(Data excerpts):

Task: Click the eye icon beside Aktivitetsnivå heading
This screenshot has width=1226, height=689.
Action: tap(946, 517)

...

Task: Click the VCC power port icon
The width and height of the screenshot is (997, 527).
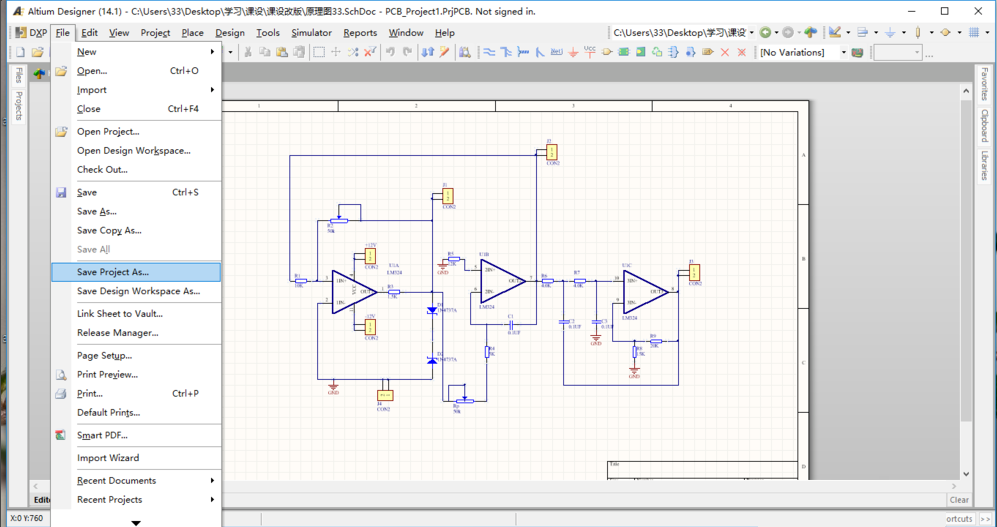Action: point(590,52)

---

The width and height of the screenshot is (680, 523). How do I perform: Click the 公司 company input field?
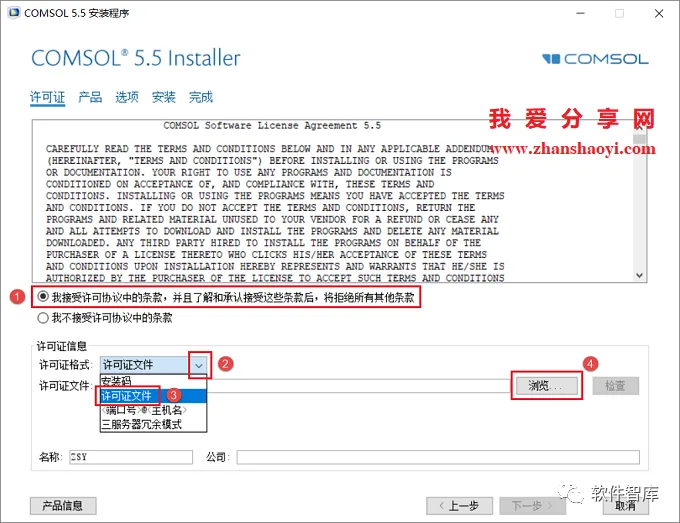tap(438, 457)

(Exercise instructions): Look for the word "Task" in the records above, count the lines that hold it, and give only that number.

(Answer area): 2